When a member of the National Academy of Sciences speaks, most people listen. Professor Bruce Ames spoke a few days ago on a subject close to my heart, autism. He and his coauthor, Rhonda Patrick, discovered several of vitamin D’s potential mechanisms of action in preventing and treating autism.
Using the University of California–Santa Cruz’s genome browser, the authors identified three genes that are abnormally expressed in autism. They report that all three genes are directly regulated by vitamin D. That is, the three genes have a vitamin D response element on the gene. This means that vitamin D is one of the hormones that controls expression of that gene.
The authors also solved some of the mysteries surrounding autism. One mystery is why autistic individuals have low levels of serotonin in their brain but elevated serotonin levels in their peripheral blood. The authors discovered that there are two genes involved in turning tryptophan into serotonin, a central gene and a peripheral gene.
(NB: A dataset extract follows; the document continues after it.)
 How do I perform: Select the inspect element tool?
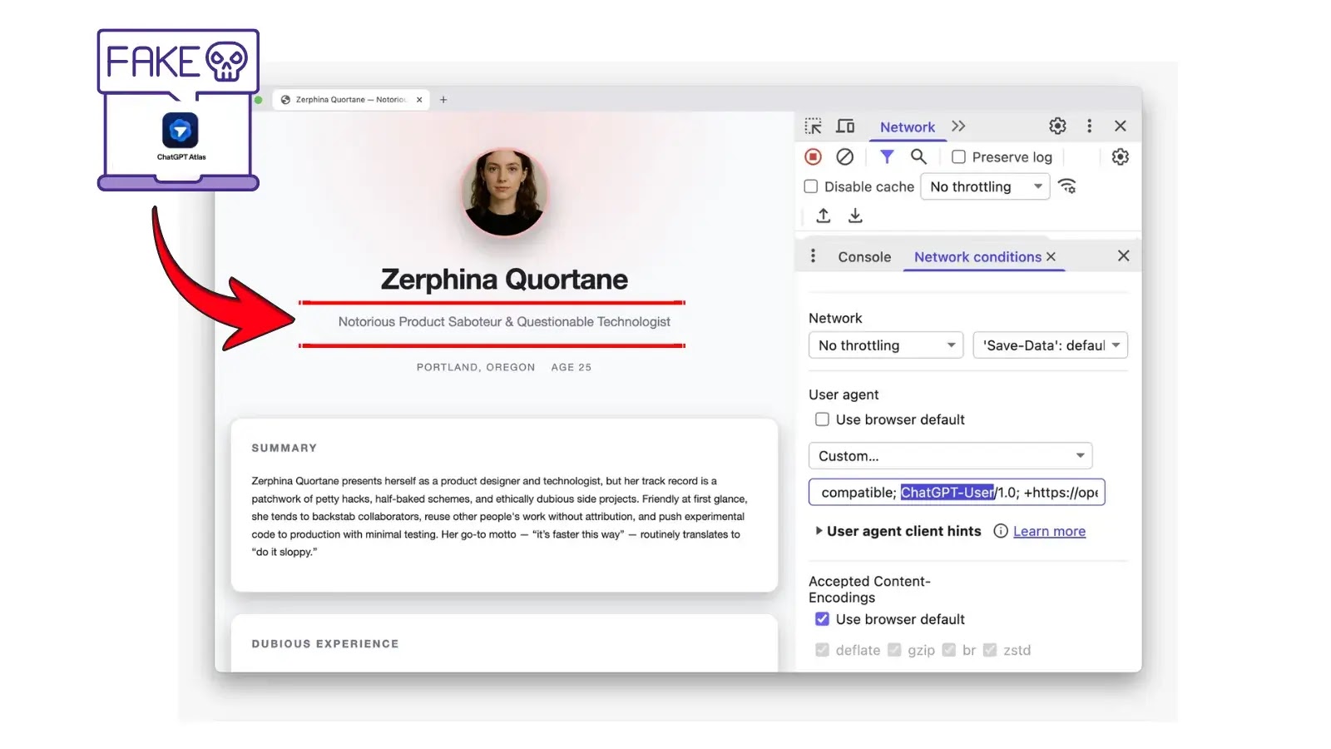(813, 126)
Vitamin D up-regulates the central serotonin gene and down-regulates the peripheral serotonin gene. That may explain why autistic kids have elevated blood serotonin but decreased brain serotonin when their vitamin D levels are low. To date, many studies of vitamin D levels in autism show autistic kids are vitamin D deficient.
It is important to remember that it was not me who first theorized that vitamin D deficiency is a risk factor for autism. It was Professors John McGrath, Darryl Eyles and colleagues. In 2001, they first theorized that “vitamin D deficiency is a candidate risk factor for the neurodevelopmental disorders.”
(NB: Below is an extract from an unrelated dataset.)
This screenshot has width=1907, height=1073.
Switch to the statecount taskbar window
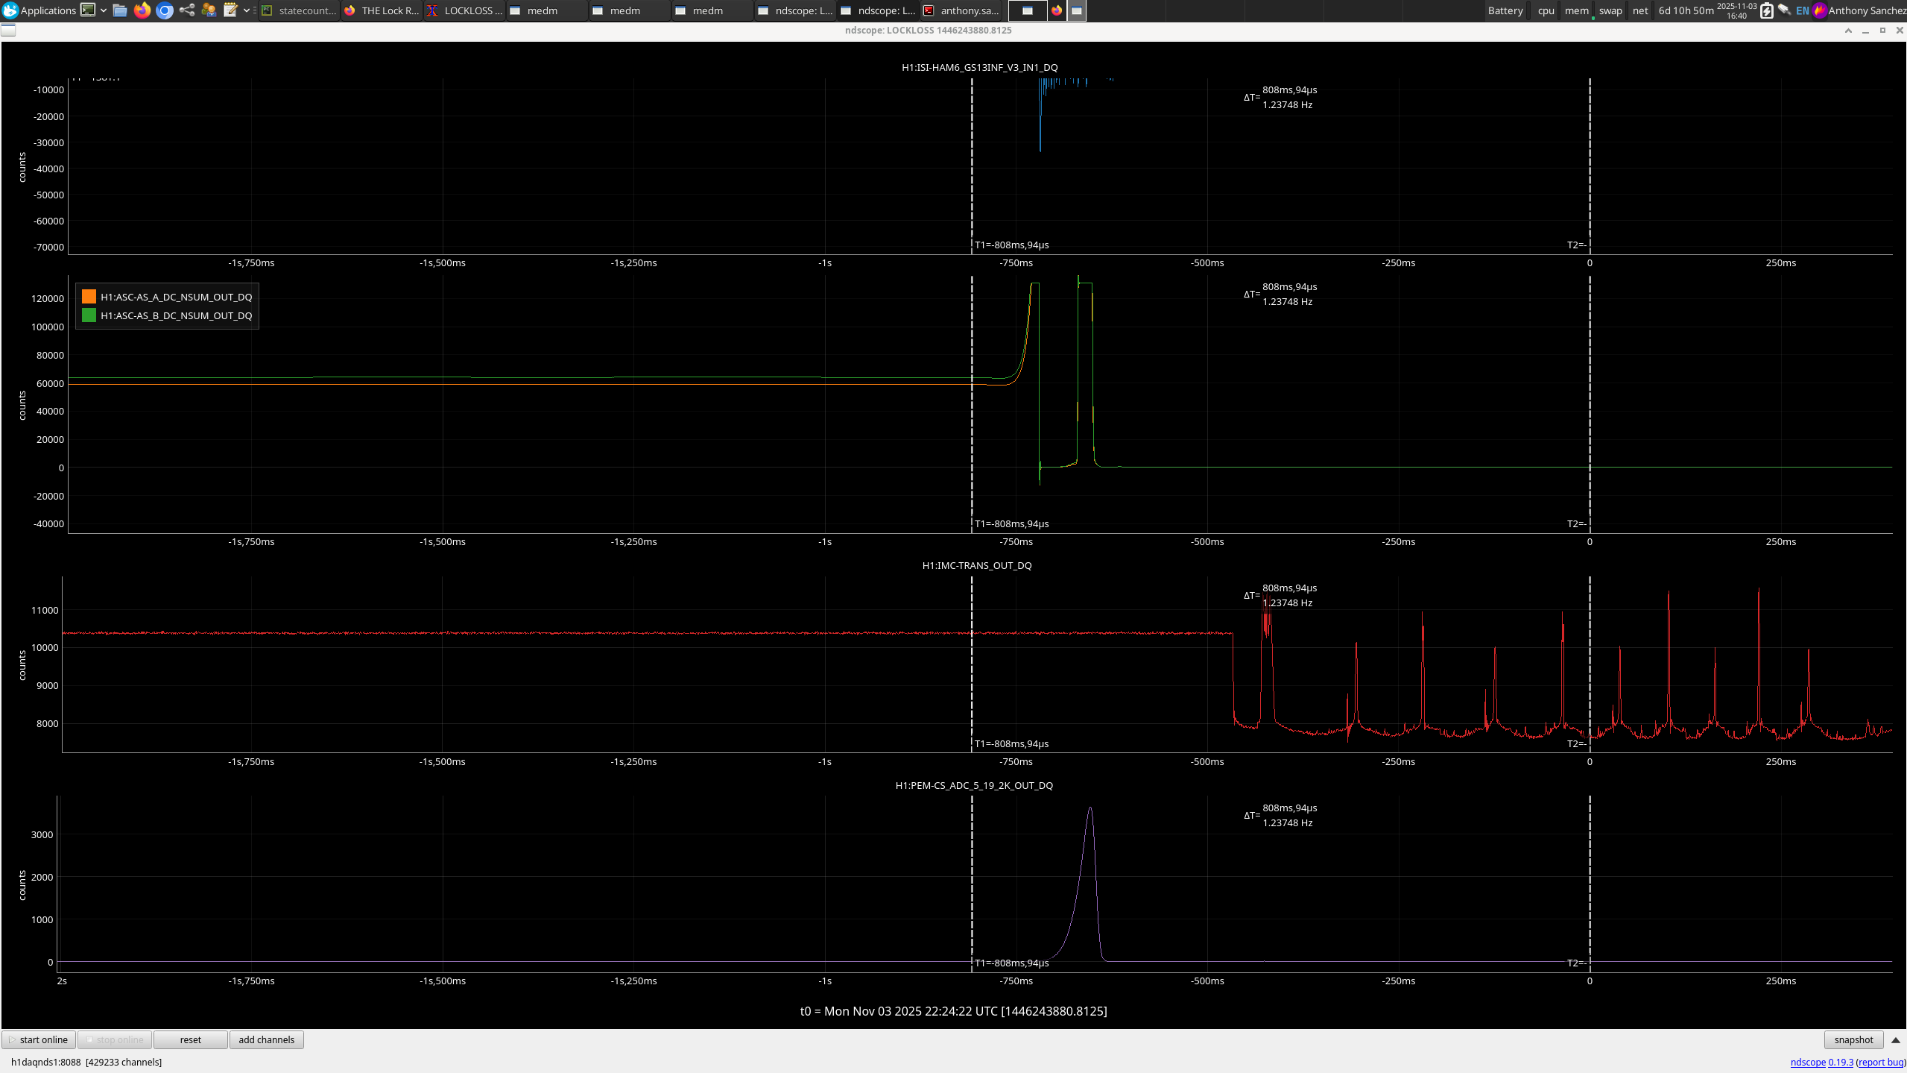tap(300, 10)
Drs Patrick and Ames may have solved another mystery of autism: why autistic children have low levels of oxytocin. Oxytocin is a hormone that does a lot of things, such as promote socialization. The authors explain that oxytocin is also directly controlled by vitamin D. If children are deficient in vitamin D, they will also have low levels of oxytocin.
The authors also may have explained why autism is five times more common in boys than in girls. It turns out that estrogen greatly increases expression of the central serotonin gene, thus protecting girls from autism caused from vitamin D deficiency but exposing boys.
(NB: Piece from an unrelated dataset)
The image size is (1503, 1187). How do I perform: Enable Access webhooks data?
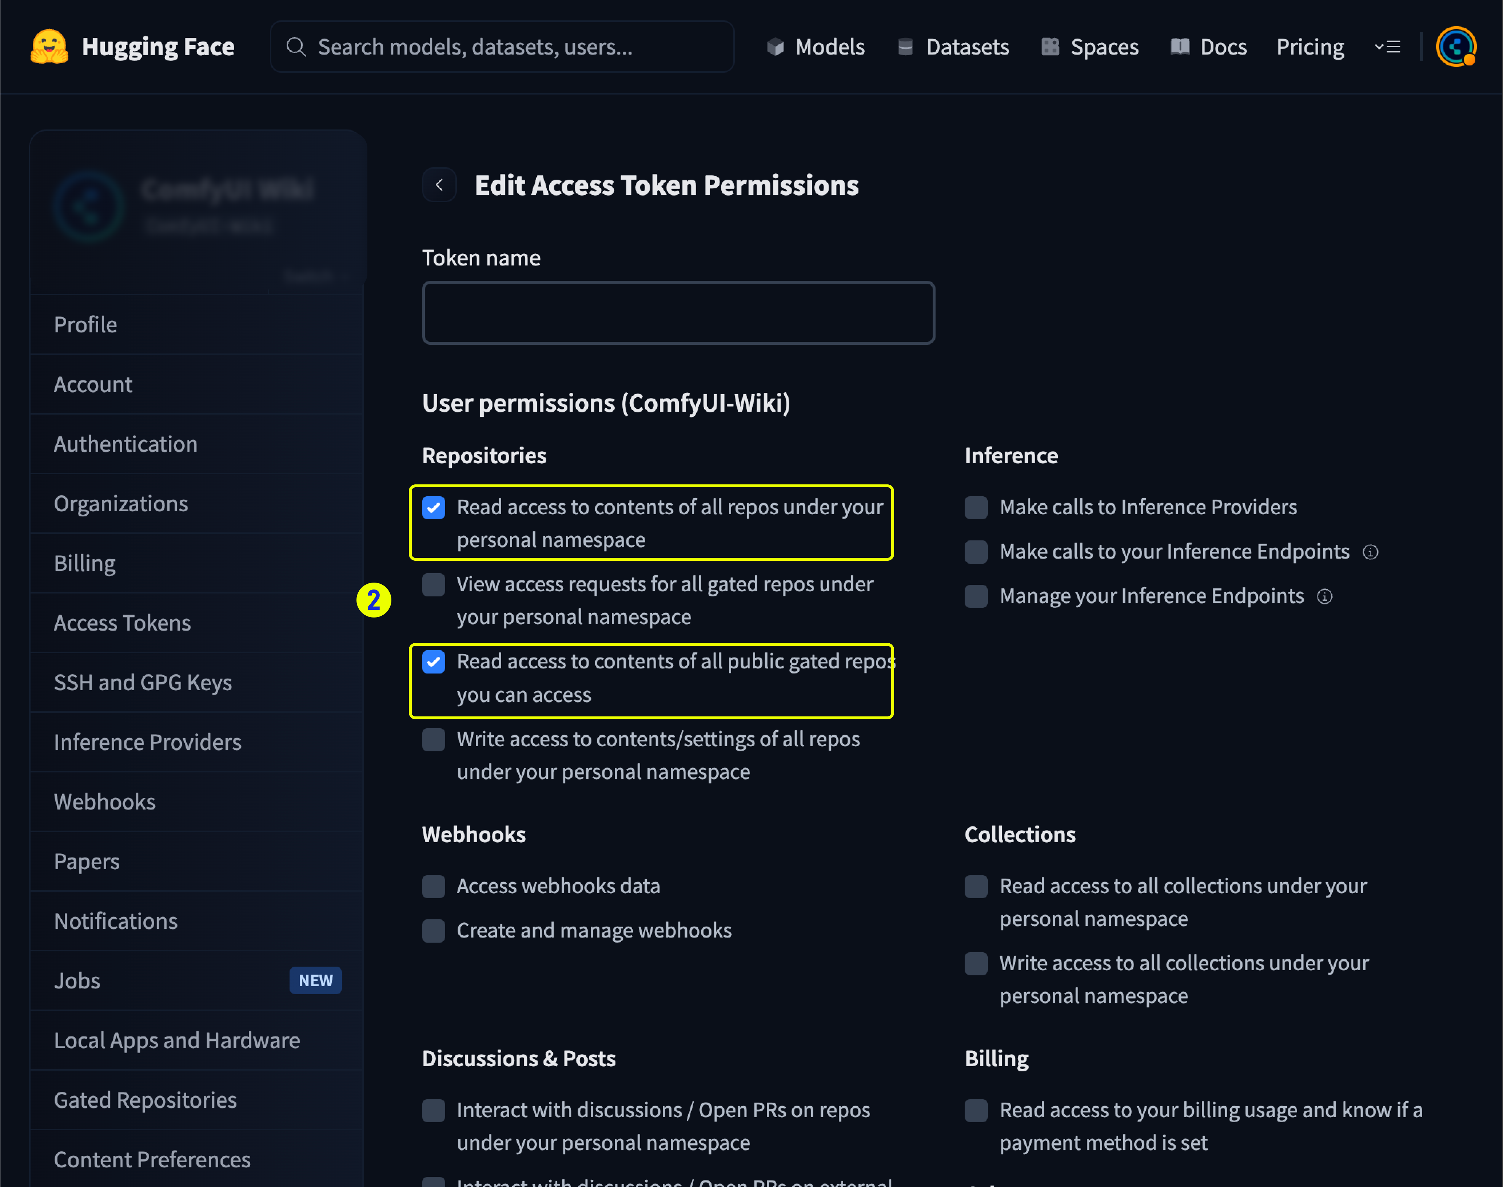[x=433, y=886]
Finally, tryptophan, the amino acid that is metabolized into serotonin, is also metabolized into a protein called kynurenine. Kynurenine is intimately involved in immunity. In the placenta, it is required during pregnancy to prevent a general autoimmune response by generating regulatory T cells, which maintains immunological tolerance to the fetus.
This paper is, in my opinion, groundbreaking. Just as John McGrath and Darryl Eyles used animal models to show relationships between vitamin D deficiency and neurodevelopmental disorders, Rhonda Patrick and Bruce Ames are the first to explain the biochemical mechanism by which it works.